### GOAL
Put each line of the records below into a Markdown table with two columns, Row and Line, numbering the rows and skipping blank lines. Leave the pictures out of the answer.

### Element lookup records
--------------------------------------------------
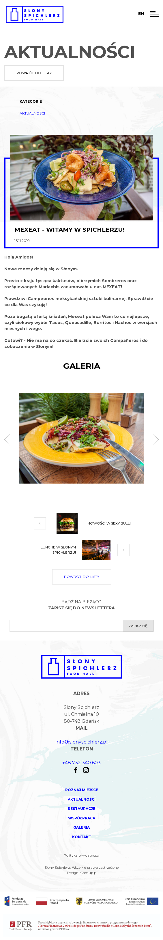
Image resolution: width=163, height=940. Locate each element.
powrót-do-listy (34, 73)
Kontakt (81, 837)
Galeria (81, 827)
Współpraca (81, 818)
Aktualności (32, 113)
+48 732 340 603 (81, 762)
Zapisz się (138, 625)
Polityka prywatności (82, 855)
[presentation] (7, 440)
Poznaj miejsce (81, 790)
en (141, 13)
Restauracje (81, 808)
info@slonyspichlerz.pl (82, 742)
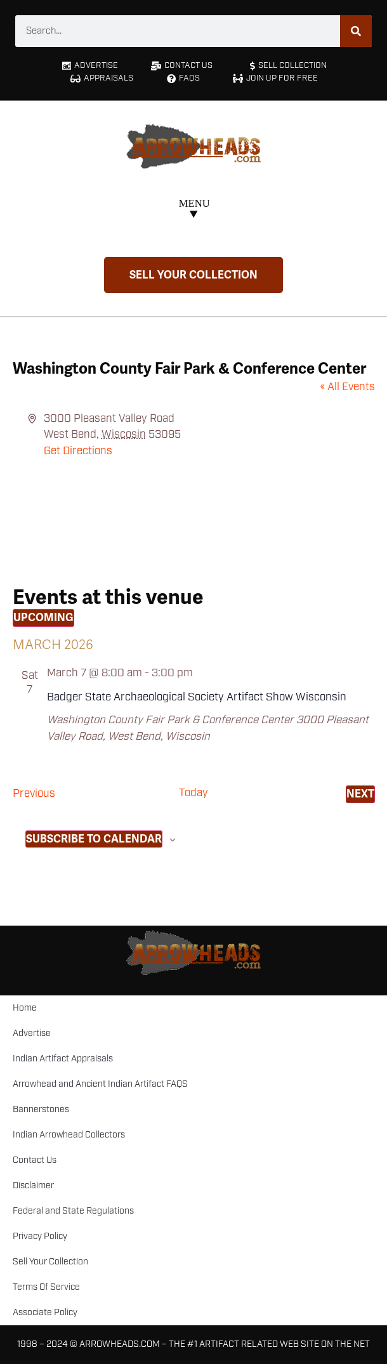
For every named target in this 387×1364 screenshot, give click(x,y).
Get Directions (78, 451)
--------------------------------------------------
### EXPECTED ANSWER
| Row | Line |
|---|---|
| 1 | Image resolution: width=163, height=940. Locate each element. |
| 2 | powrót-do-listy (34, 73) |
| 3 | Kontakt (81, 837) |
| 4 | Galeria (81, 827) |
| 5 | Współpraca (81, 818) |
| 6 | Aktualności (32, 113) |
| 7 | +48 732 340 603 (81, 762) |
| 8 | Zapisz się (138, 625) |
| 9 | Polityka prywatności (82, 855) |
| 10 | [presentation] (7, 440) |
| 11 | Poznaj miejsce (81, 790) |
| 12 | en (141, 13) |
| 13 | Restauracje (81, 808) |
| 14 | info@slonyspichlerz.pl (82, 742) |
| 15 | For every named target in this 387×1364 screenshot, give click(x,y). |
| 16 | Get Directions (78, 451) |